Since Respondent 5 had a hard time relating to the guidelines, she left the ultimate decision-making to her patients. Respondent 5 described,
“And I think the key really is that you have to decide with your patient, not for your patient. And I had women that said I’m not coming off HRT, so I said ok you are not coming off HRT.”
Respondent 5’s lack of personal experience with the adverse effects of HRT and respect for patient autonomy drove her to continue prescribing hormone replacement therapy (HRT) for patients that desired it.
The care that the respondents have for their patients was best elicited during discussions regarding the implementation of practice change. All 15 physicians were willing to make exceptions to the guidelines for the sake of respecting patient autonomy and providing patients with care that catered to their needs. Respondent 13 describes,
“Where I have some issues is the moderate versus high intensity statin especially when it comes to side effects for the patients. In someone that is naïve to statins, putting them on a high intensity makes me a little nervous. I think patient factors are important, what’s their adherence like, what is their tolerance in general to medications and side effect profiles. I sometimes err on the side of moderate intensity because for a lot of my patients, if they develop side effects, they’re afraid, and they want to do nothing. I’m looking at the long term, I don’t want him to take the statin for 3 days, I want him to take it for potentially years.”
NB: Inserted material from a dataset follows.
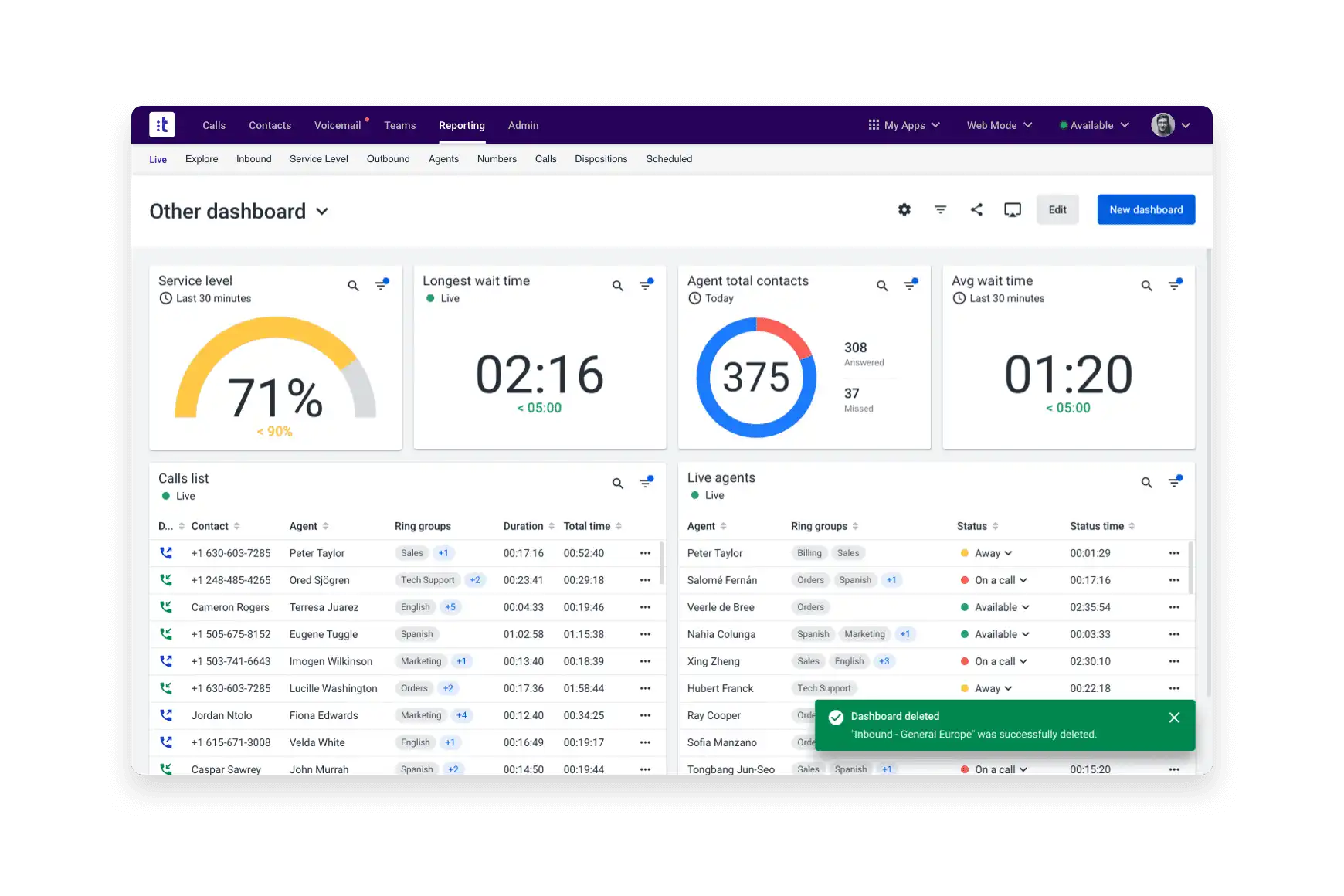Viewport: 1344px width, 896px height.
Task: Change Salomé Fernán's On a call status
Action: click(x=1000, y=580)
While the guidelines might have indicated a high-intensity statin for a particular patient, Respondent 13’s care for her patients and concern for possible side effects and long-term medication compliance led to her incomplete adherence to the guidelines.
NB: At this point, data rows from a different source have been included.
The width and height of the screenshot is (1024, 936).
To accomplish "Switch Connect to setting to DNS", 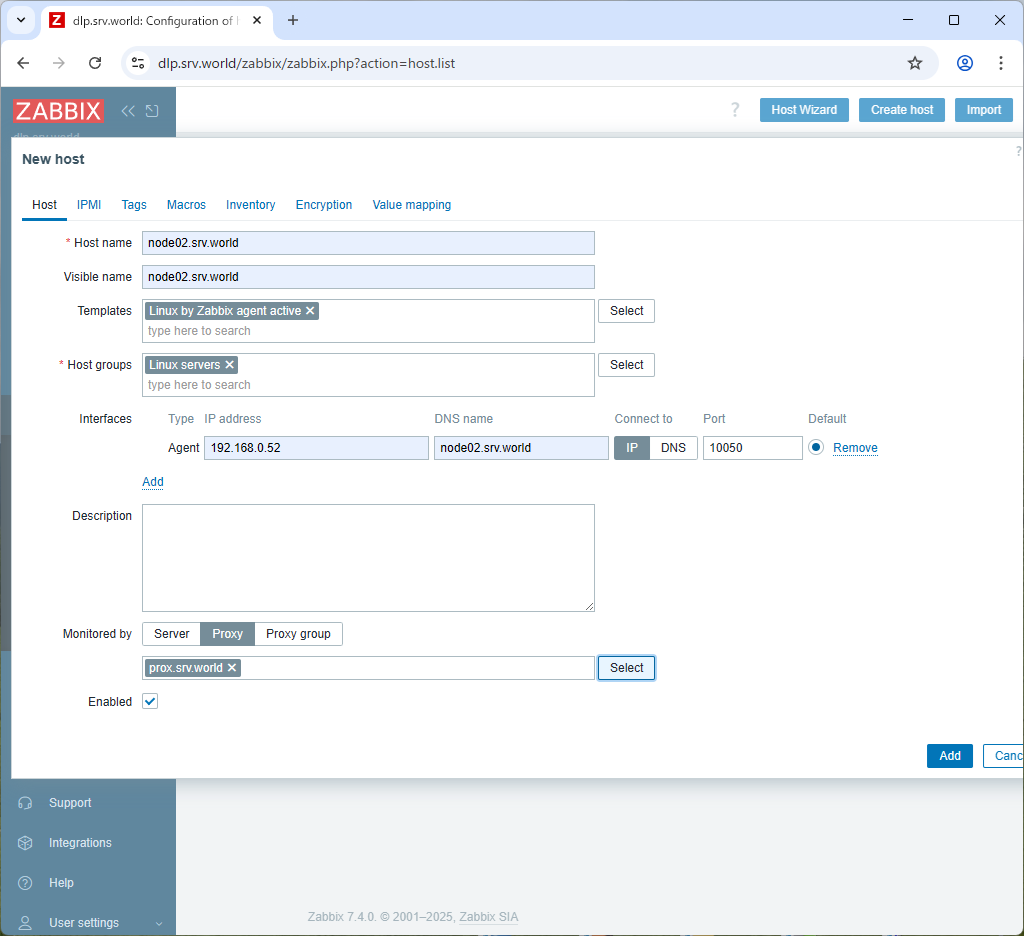I will (673, 448).
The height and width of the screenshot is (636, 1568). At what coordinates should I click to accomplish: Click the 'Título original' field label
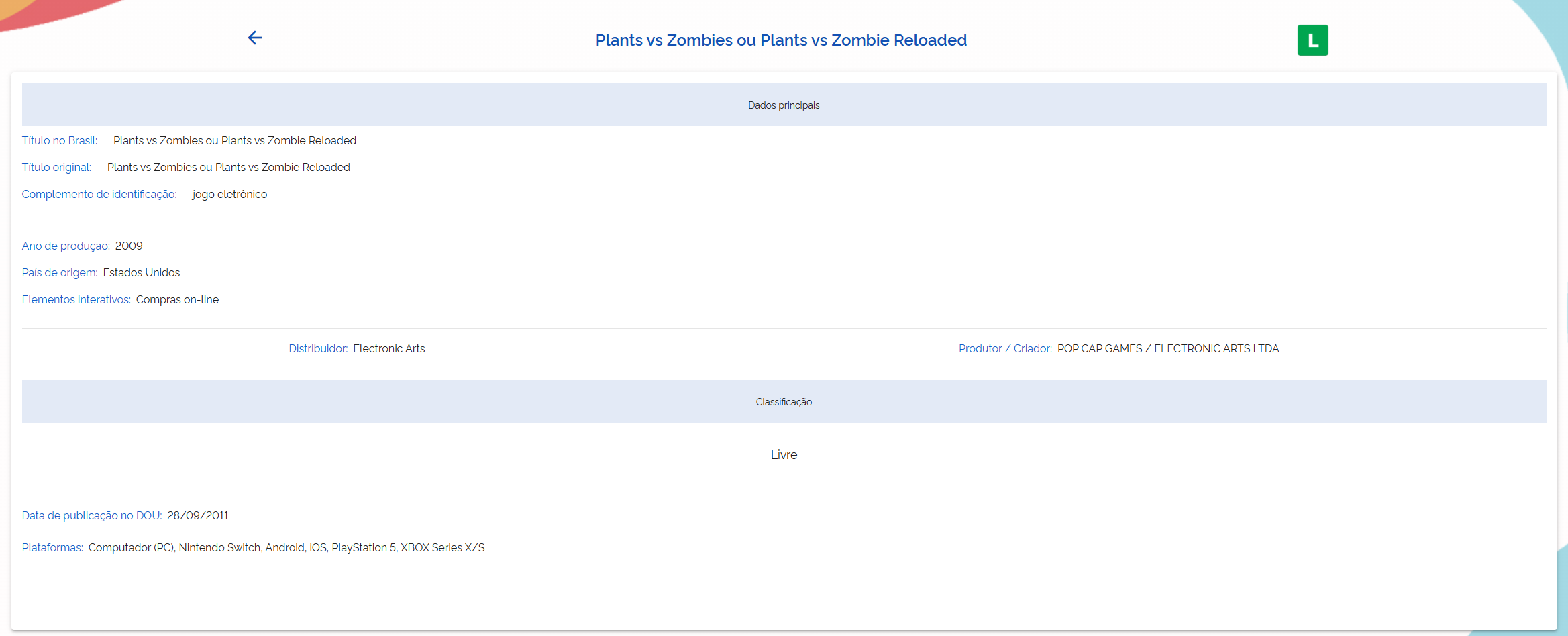click(x=56, y=167)
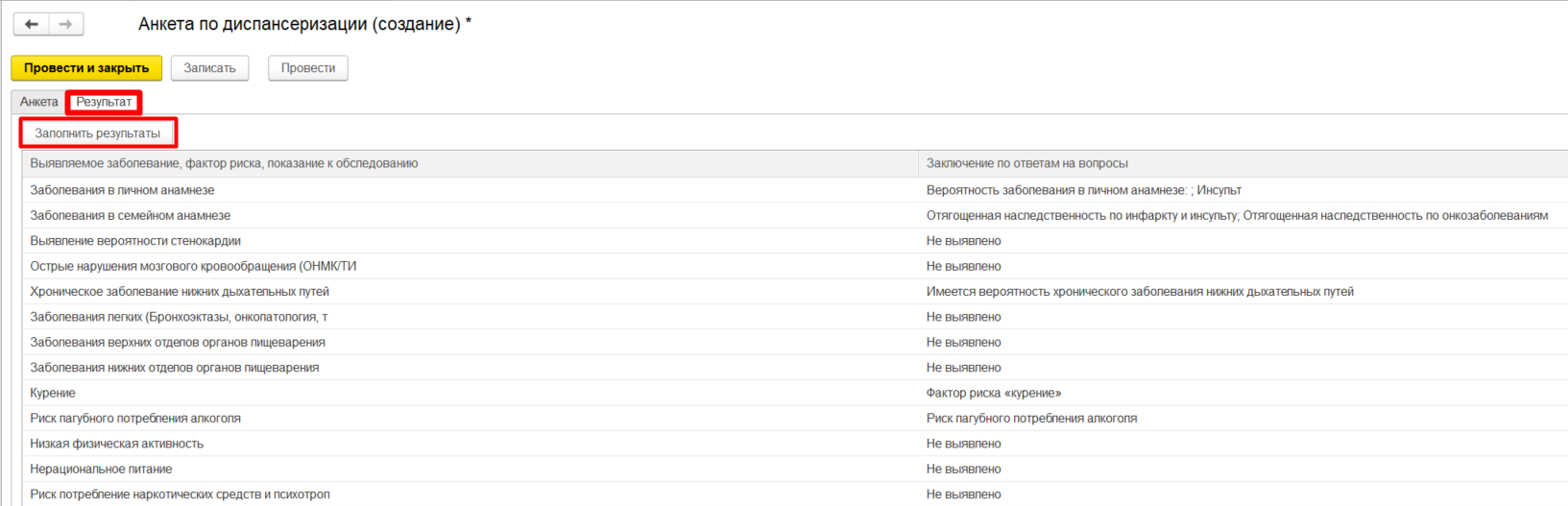1568x506 pixels.
Task: Switch to the 'Анкета' tab
Action: [x=39, y=102]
Other respondents developed similar contingency theories where they presented various patient-specific scenarios that would cause them to be non-compliant with guidelines and use clinical judgment to guide decision-making. Respondent 14 elaborates,
“So I had one person who was like I don’t care I just want the mammogram, because people get worried about cancer. It’s hard to explain harm from screening to patients. I felt like most of them still wanted it. I felt like I tried to explain it but cancer scares a lot of people and a lot of people think ‘I rather go through all this and not have cancer than to have cancer and not know’. I am still trying to respect my patients’ autonomy.”
In these situations, both Respondent 14 and the other respondents’ inherent care for their patients and desire to address their needs outweighed consistent practice change supported by literature-based evidence.